All of this is personal data – but, importantly, not all of it is portable data in the legal sense. Any data not actually provided by the individual to the gym – which would potentially include any exercise plans and usage logs – would be exempt from the portability rule. It will, however, still be covered by the less potent ‘right of access’, which will only require the operator to provide the data to the customer, on request, in electronic format – without the obligation to provide the data direct to another business.
So, the customer’s right to data portability only applies to data that he or she has actually provided to the data controller – in this case the gym.
The customer will have the right to demand that this data be transmitted directly to another operator should they decide to switch gyms.
The legislation does provide that this obligation will only be imposed where such transmissions are ‘technically feasible’, but what this will mean in practice is far from clear at present.
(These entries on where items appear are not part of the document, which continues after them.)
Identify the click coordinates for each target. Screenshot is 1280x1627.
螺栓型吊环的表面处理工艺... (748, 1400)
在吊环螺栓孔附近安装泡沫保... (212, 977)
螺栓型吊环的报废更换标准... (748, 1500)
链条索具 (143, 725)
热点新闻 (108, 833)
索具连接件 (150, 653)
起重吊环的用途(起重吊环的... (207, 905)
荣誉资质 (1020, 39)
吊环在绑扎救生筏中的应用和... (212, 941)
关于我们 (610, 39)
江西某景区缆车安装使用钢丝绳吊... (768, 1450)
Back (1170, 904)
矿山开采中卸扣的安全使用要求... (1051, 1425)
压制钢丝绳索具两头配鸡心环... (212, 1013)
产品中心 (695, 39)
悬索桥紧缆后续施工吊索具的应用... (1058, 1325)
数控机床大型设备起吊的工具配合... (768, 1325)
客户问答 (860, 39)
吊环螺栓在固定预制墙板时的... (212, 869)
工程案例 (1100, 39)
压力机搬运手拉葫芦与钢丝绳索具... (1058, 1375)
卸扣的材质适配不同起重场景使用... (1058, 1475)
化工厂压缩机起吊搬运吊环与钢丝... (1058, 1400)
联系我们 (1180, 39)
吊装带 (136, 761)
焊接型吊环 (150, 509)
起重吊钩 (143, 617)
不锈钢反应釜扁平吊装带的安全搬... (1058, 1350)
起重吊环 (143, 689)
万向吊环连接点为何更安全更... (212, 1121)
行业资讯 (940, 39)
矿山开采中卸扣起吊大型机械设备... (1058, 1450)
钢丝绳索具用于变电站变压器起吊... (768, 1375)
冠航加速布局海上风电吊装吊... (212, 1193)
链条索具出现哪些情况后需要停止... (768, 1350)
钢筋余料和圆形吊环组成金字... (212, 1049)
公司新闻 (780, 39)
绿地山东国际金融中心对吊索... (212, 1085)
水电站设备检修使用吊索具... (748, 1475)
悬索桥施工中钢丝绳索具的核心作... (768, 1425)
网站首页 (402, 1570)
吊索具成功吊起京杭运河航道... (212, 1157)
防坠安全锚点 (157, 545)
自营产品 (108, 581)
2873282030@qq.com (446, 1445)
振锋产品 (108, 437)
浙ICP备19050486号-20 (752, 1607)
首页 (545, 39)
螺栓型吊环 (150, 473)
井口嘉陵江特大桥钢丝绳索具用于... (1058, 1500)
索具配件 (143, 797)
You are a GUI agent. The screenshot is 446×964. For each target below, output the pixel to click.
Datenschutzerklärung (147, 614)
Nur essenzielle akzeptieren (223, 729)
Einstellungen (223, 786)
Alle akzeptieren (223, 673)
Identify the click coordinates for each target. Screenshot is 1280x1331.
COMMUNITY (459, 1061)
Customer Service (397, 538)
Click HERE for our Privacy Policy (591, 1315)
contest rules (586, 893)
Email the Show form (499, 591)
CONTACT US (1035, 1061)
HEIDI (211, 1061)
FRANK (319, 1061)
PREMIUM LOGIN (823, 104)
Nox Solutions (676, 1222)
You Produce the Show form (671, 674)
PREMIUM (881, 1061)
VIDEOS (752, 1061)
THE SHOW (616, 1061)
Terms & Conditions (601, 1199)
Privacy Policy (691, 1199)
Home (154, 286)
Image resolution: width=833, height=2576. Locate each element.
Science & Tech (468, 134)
The guidance on this should be forthcoming.
New technology
The GDPR also requires a privacy impact assessment (PIA) to be carried out where the introduction of a new process or technology is likely to cause a high risk to personal rights or freedoms. As more fitness operators introduce wearables and other connected devices, they will have to consider carefully whether they first need to conduct a PIA.
The key message for gyms and leisure facilities is that they must endeavour to understand the types of personal data they process, and what regulations currently, and will shortly, apply. There’s no need to worry unduly but, as 2018’s implementation date draws closer, operators should begin to plan now.